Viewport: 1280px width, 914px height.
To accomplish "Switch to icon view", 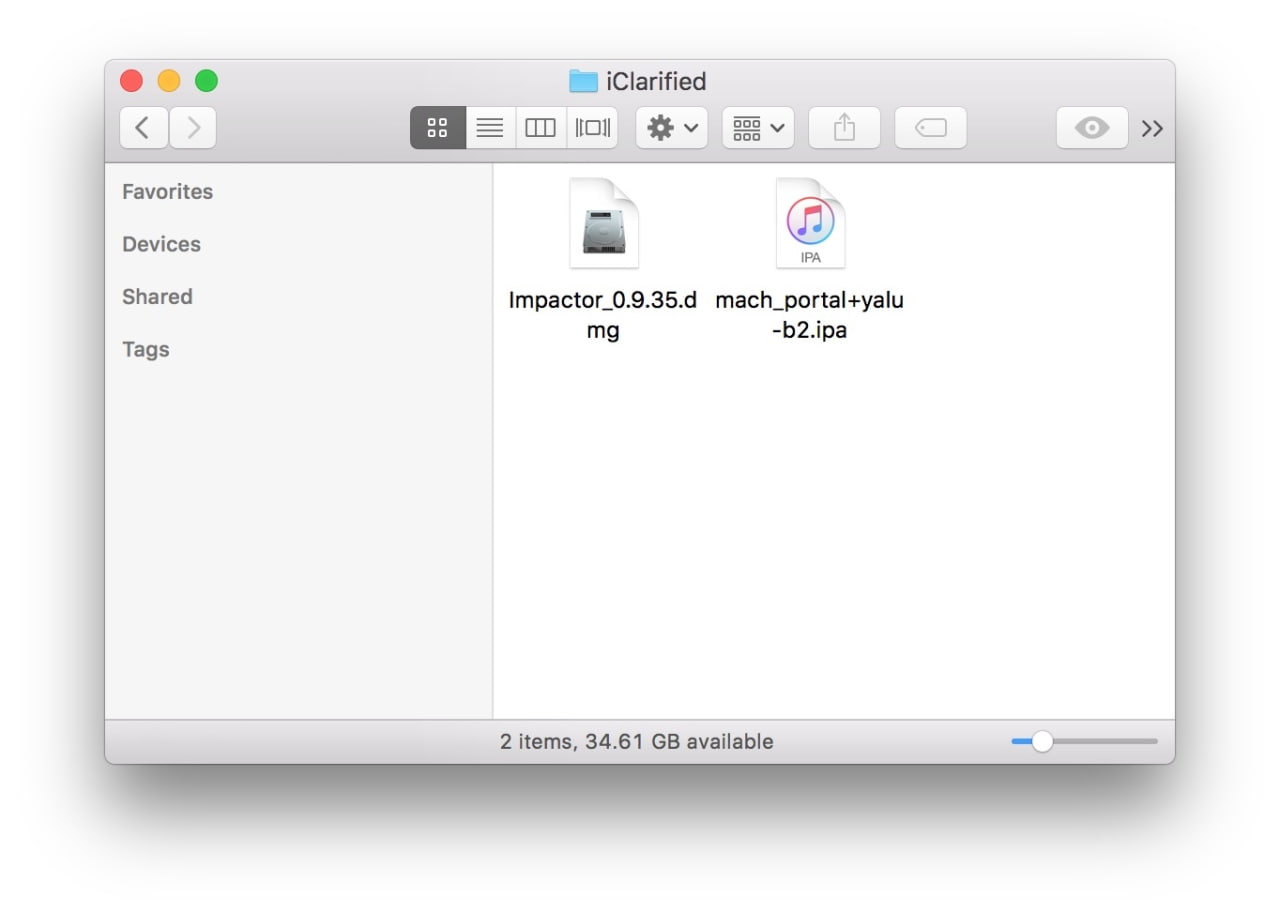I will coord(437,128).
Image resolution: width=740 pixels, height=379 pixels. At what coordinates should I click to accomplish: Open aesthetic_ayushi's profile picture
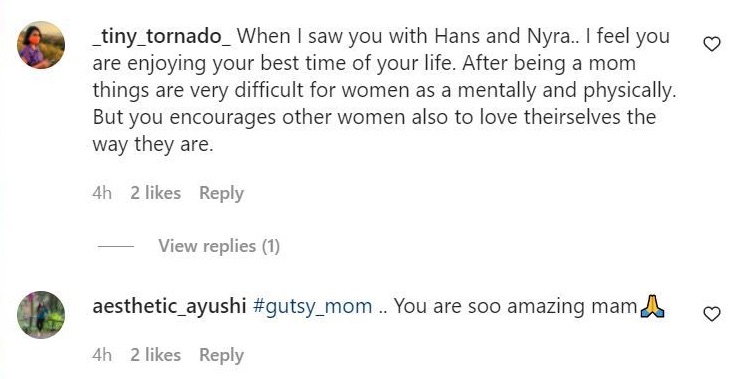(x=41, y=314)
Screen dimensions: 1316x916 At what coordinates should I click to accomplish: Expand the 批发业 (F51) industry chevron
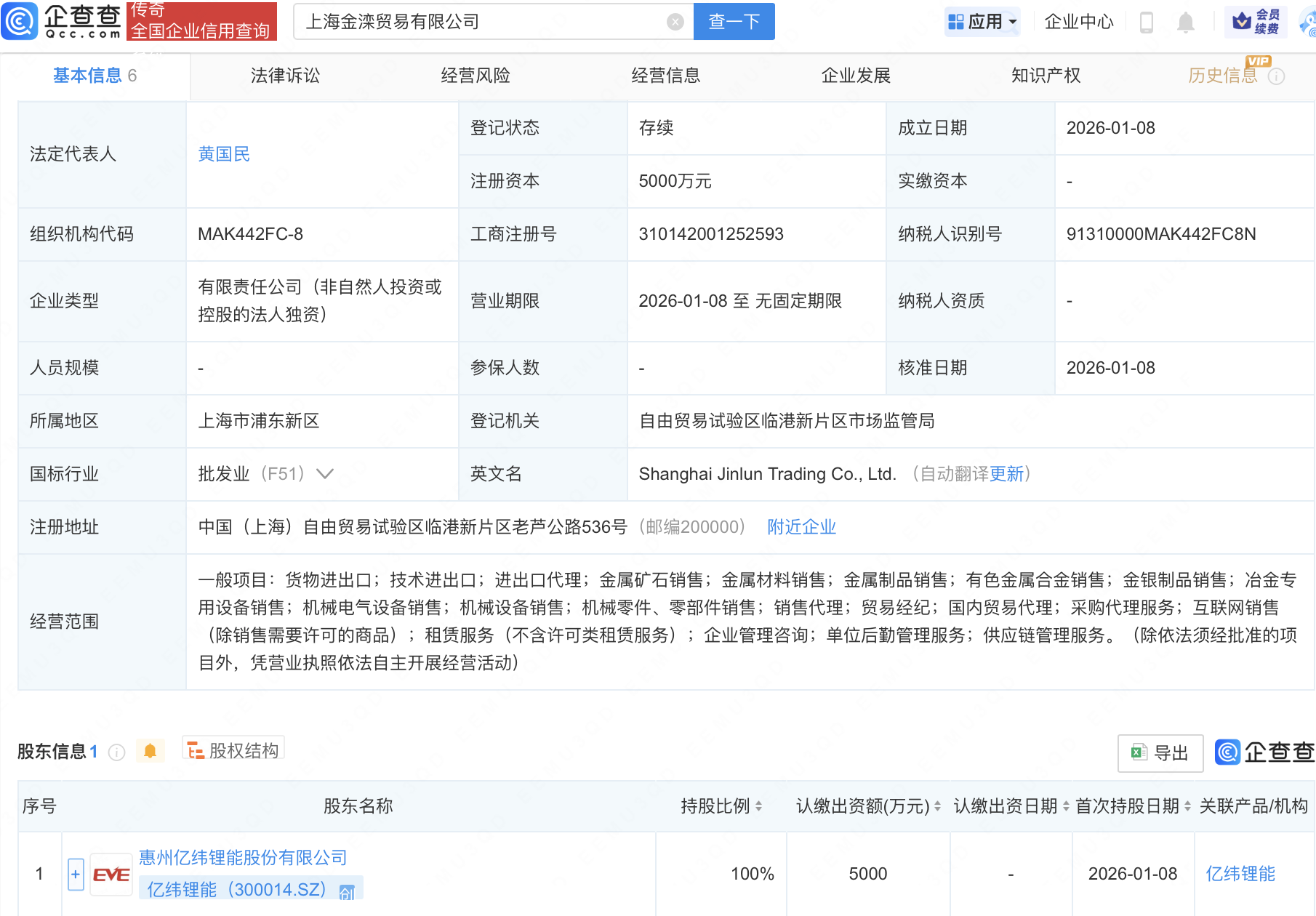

::::::::::

Beginning at the line with "Image resolution: width=740", reproduce each line exactly through the last line of the records above, with pictures left out.

Image resolution: width=740 pixels, height=379 pixels. At what coordinates should I click to accomplish: Open aesthetic_ayushi's profile picture
(x=41, y=314)
Screen dimensions: 1316x916 At what coordinates should I click to accomplish: Expand the 批发业 (F51) industry chevron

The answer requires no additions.